━━━ The input
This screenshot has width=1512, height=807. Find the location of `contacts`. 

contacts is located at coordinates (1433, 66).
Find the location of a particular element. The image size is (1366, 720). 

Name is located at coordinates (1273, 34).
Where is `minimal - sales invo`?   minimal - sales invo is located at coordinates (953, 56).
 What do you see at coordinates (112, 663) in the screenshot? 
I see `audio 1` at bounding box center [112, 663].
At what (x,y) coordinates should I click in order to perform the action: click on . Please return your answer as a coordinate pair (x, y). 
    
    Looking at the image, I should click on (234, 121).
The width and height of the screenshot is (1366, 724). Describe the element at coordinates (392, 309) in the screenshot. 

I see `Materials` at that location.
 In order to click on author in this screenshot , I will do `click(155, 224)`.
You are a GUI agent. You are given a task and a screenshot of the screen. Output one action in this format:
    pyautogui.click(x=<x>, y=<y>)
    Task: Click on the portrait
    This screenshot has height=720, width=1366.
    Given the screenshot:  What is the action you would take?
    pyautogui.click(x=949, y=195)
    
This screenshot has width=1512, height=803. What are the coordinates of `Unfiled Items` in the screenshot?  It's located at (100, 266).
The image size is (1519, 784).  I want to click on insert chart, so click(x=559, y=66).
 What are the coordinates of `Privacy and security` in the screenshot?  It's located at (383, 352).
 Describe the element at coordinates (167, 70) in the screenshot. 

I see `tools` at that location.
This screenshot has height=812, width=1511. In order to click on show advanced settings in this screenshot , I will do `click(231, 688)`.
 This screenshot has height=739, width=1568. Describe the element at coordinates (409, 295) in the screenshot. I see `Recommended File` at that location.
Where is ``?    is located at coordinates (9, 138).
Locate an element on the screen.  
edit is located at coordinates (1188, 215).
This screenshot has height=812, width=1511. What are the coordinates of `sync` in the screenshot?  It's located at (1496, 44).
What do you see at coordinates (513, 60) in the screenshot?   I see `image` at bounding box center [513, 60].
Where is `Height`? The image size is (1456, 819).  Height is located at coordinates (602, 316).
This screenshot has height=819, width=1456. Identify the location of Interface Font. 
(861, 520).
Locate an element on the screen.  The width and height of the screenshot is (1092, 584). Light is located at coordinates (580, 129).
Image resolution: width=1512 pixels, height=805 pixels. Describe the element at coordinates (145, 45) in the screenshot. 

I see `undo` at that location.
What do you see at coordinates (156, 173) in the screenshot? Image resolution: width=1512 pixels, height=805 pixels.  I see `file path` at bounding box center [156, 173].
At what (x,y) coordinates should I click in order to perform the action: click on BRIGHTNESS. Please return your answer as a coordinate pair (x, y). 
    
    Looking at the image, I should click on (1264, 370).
━━━━━━
Task to complete: Copy all of the records above word for word.

Output below:
This screenshot has width=1512, height=807. Find the location of `contacts`. 

contacts is located at coordinates (1433, 66).
Find the location of a particular element. The image size is (1366, 720). 

Name is located at coordinates (1273, 34).
Where is `minimal - sales invo`?   minimal - sales invo is located at coordinates (953, 56).
 What do you see at coordinates (112, 663) in the screenshot? 
I see `audio 1` at bounding box center [112, 663].
At what (x,y) coordinates should I click in order to perform the action: click on . Please return your answer as a coordinate pair (x, y). 
    
    Looking at the image, I should click on (234, 121).
The width and height of the screenshot is (1366, 724). Describe the element at coordinates (392, 309) in the screenshot. 

I see `Materials` at that location.
 In order to click on author in this screenshot , I will do `click(155, 224)`.
You are a GUI agent. You are given a task and a screenshot of the screen. Output one action in this format:
    pyautogui.click(x=<x>, y=<y>)
    Task: Click on the portrait
    This screenshot has height=720, width=1366.
    Given the screenshot:  What is the action you would take?
    pyautogui.click(x=949, y=195)
    
This screenshot has width=1512, height=803. What are the coordinates of `Unfiled Items` in the screenshot?  It's located at (100, 266).
The image size is (1519, 784).  I want to click on insert chart, so click(x=559, y=66).
 What are the coordinates of `Privacy and security` in the screenshot?  It's located at (383, 352).
 Describe the element at coordinates (167, 70) in the screenshot. 

I see `tools` at that location.
This screenshot has height=812, width=1511. In order to click on show advanced settings in this screenshot , I will do `click(231, 688)`.
 This screenshot has height=739, width=1568. Describe the element at coordinates (409, 295) in the screenshot. I see `Recommended File` at that location.
Where is ``?    is located at coordinates (9, 138).
Locate an element on the screen.  
edit is located at coordinates (1188, 215).
This screenshot has height=812, width=1511. What are the coordinates of `sync` in the screenshot?  It's located at (1496, 44).
What do you see at coordinates (513, 60) in the screenshot?   I see `image` at bounding box center [513, 60].
Where is `Height`? The image size is (1456, 819).  Height is located at coordinates (602, 316).
This screenshot has height=819, width=1456. Identify the location of Interface Font. 
(861, 520).
Locate an element on the screen.  The width and height of the screenshot is (1092, 584). Light is located at coordinates (580, 129).
Image resolution: width=1512 pixels, height=805 pixels. Describe the element at coordinates (145, 45) in the screenshot. 

I see `undo` at that location.
What do you see at coordinates (156, 173) in the screenshot? Image resolution: width=1512 pixels, height=805 pixels.  I see `file path` at bounding box center [156, 173].
At what (x,y) coordinates should I click in order to perform the action: click on BRIGHTNESS. Please return your answer as a coordinate pair (x, y). 
    
    Looking at the image, I should click on (1264, 370).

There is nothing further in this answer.